SUPPLIED ENTRIES:
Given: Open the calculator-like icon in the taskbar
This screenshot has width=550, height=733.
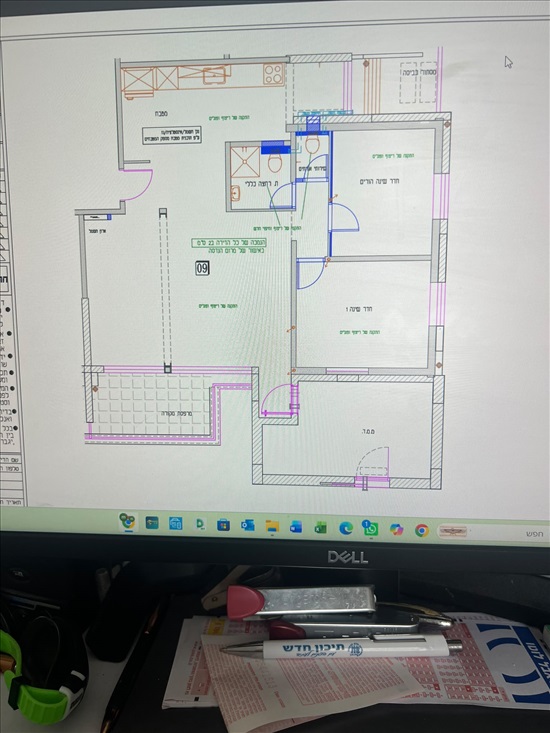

==

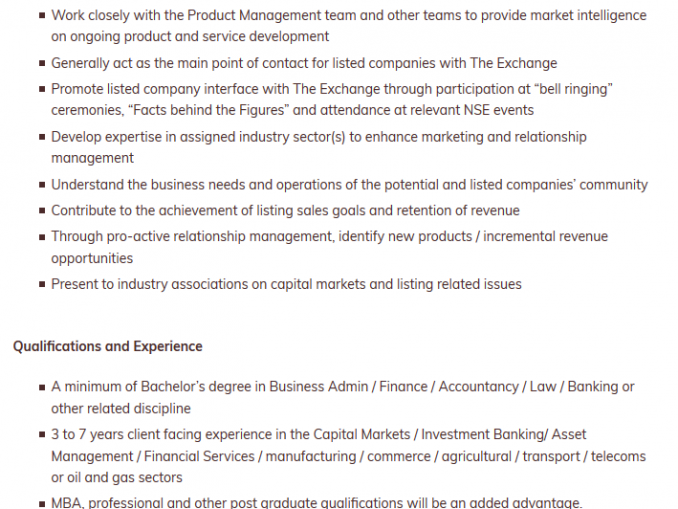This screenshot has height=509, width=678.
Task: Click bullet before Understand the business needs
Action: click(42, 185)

WRITTEN EXERCISE:
Reproduce the rows in the stretch from the line containing "This screenshot has height=509, width=678." through the line containing "Action: click(42, 185)", with "bullet" replaced by "marker" and everything else unchanged. Give only those lines, and leave the pictures out.

EXERCISE RESULT:
This screenshot has height=509, width=678.
Task: Click marker before Understand the business needs
Action: click(42, 185)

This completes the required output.